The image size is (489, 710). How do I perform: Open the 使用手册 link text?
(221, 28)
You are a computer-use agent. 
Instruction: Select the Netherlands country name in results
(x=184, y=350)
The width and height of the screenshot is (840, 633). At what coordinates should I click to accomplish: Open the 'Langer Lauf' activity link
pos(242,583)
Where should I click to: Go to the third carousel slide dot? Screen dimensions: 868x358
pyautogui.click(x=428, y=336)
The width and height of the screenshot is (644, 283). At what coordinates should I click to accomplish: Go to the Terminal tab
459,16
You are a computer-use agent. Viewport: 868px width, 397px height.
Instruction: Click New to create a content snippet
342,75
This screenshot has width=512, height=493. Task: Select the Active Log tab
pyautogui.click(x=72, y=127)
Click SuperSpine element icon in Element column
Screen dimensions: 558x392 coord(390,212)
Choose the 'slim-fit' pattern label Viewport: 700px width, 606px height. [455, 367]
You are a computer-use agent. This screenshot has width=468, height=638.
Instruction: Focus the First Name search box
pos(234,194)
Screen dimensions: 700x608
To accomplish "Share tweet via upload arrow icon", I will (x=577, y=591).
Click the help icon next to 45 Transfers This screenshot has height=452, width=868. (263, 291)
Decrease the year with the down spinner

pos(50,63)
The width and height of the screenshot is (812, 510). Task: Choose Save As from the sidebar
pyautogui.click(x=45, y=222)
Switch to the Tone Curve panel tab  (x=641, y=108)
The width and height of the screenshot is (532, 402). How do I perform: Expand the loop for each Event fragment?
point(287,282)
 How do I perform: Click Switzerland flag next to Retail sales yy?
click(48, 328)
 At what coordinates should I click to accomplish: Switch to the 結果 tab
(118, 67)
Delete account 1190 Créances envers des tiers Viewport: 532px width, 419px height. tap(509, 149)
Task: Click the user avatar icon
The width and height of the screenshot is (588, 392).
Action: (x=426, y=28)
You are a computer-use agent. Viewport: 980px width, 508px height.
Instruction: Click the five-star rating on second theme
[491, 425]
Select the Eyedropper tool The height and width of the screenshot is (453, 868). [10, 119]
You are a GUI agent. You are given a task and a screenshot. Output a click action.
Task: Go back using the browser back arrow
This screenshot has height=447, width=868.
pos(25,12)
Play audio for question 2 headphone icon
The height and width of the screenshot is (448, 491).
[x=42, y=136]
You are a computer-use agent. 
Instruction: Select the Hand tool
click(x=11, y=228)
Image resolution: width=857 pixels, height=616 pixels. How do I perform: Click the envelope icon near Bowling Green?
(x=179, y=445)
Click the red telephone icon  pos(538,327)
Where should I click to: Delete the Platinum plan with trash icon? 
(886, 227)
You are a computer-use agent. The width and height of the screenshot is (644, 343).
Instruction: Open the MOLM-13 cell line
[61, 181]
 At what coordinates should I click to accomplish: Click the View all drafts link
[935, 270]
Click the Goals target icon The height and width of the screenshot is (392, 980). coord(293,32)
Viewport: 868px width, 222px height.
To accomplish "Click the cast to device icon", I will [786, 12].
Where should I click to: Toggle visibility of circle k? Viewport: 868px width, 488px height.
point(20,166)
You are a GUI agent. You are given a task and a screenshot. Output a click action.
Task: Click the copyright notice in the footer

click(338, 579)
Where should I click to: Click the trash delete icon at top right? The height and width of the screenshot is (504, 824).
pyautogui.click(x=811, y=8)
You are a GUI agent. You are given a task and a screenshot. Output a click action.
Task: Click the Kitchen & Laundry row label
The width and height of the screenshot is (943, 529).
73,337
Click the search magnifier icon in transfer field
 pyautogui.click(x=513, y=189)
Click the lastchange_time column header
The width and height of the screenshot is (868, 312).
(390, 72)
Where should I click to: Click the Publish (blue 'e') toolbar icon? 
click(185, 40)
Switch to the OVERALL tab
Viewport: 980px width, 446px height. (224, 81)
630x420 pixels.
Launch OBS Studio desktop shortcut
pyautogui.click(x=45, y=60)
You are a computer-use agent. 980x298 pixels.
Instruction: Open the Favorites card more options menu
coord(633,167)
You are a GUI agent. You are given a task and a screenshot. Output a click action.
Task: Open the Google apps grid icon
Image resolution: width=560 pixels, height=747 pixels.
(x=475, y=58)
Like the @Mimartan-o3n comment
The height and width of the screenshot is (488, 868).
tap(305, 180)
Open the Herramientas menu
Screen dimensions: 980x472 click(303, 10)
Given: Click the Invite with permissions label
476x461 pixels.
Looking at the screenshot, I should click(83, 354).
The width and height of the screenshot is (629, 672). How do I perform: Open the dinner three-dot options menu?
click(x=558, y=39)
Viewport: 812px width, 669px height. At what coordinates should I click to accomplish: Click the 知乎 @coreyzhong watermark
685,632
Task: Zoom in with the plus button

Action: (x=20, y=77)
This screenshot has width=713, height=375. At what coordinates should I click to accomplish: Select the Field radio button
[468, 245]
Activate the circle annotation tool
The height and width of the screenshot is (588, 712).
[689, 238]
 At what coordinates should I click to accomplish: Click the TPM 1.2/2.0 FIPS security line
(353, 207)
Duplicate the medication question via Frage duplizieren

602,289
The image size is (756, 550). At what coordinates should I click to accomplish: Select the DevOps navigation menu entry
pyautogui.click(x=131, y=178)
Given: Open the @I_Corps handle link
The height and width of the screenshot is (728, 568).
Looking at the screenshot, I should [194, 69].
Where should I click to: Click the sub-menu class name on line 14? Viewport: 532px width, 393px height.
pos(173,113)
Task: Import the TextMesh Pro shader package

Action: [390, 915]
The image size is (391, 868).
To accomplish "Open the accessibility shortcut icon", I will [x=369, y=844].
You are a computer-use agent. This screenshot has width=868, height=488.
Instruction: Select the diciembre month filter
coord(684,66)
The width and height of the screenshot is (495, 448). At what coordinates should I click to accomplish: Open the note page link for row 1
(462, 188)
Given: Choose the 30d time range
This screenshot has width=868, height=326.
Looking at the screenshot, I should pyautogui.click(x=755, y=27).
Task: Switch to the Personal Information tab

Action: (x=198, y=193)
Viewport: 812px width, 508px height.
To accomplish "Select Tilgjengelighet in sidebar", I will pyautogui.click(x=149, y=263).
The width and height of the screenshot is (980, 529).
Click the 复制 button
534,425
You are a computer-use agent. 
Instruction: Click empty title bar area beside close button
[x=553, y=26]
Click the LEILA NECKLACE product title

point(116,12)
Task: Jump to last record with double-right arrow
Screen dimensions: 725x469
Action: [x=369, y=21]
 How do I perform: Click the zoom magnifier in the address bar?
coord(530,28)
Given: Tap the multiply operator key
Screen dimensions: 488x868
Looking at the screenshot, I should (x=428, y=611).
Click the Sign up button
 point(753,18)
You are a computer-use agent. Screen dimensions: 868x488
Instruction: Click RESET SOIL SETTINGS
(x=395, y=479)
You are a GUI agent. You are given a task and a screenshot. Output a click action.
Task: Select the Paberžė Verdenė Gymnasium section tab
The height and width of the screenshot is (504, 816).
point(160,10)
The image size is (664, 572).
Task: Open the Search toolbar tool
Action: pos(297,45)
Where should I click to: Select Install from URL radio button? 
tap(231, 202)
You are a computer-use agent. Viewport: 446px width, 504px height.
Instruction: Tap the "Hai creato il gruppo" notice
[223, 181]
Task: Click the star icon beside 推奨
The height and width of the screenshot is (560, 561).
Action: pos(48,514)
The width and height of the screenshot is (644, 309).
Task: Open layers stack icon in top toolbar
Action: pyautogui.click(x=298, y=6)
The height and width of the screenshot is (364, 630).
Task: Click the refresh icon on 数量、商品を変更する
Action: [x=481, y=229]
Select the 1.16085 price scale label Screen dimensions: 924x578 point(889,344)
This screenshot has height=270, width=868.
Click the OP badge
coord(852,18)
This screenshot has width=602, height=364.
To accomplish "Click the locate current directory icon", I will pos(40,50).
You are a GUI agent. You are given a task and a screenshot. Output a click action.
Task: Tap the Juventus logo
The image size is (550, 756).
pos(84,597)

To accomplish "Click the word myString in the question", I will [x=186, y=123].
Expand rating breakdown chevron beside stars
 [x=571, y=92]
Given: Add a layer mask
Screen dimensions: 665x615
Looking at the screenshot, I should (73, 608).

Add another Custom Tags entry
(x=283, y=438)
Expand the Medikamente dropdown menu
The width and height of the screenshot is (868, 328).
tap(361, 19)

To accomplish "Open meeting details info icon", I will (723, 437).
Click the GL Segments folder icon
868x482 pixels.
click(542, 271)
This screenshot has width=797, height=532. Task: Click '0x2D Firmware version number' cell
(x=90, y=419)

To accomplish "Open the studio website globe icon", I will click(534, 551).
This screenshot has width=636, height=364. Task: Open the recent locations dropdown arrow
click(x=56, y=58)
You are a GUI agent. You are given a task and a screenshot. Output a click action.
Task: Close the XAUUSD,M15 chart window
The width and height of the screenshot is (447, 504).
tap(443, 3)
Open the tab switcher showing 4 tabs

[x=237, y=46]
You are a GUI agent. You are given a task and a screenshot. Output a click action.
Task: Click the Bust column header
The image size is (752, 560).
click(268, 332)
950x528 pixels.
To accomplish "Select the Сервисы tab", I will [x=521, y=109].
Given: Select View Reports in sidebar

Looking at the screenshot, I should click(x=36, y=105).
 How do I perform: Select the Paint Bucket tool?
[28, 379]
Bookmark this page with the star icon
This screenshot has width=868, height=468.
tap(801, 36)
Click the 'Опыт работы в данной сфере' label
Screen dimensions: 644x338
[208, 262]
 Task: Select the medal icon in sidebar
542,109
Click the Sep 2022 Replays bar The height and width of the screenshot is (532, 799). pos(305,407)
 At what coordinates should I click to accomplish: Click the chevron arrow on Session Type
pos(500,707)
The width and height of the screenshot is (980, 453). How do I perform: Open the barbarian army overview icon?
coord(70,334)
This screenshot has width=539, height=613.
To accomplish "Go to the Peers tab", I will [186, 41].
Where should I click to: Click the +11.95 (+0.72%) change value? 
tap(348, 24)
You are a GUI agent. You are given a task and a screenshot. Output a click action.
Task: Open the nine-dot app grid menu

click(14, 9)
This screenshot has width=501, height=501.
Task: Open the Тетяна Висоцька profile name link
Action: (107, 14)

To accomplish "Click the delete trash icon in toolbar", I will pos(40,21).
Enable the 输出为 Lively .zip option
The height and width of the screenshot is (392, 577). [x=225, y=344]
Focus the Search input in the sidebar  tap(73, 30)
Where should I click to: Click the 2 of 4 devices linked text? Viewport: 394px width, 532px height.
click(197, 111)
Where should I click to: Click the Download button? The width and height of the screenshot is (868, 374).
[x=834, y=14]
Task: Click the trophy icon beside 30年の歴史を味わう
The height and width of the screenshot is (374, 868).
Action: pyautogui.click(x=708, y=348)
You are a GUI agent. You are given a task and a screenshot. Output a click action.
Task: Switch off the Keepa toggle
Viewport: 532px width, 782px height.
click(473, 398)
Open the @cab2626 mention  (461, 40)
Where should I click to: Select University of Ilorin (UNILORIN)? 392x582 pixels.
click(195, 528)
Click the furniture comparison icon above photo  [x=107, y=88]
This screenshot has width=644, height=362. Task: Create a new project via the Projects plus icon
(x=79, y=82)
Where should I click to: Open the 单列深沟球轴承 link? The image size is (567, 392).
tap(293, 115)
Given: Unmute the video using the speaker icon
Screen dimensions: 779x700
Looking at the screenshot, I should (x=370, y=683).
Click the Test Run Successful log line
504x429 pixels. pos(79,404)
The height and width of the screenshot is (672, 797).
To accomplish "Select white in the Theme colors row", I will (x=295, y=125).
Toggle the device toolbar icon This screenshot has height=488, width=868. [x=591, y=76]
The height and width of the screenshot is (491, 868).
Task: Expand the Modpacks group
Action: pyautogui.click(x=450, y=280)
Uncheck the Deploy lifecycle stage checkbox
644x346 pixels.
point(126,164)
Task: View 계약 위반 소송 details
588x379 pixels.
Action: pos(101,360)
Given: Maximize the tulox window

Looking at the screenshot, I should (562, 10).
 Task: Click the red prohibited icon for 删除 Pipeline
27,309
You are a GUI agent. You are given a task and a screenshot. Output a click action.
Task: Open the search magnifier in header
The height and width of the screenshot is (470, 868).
▬▬▬▬▬▬▬▬▬▬
Your answer is a single number: how many lines in the listing above hold "computer"?

### Result of the task
11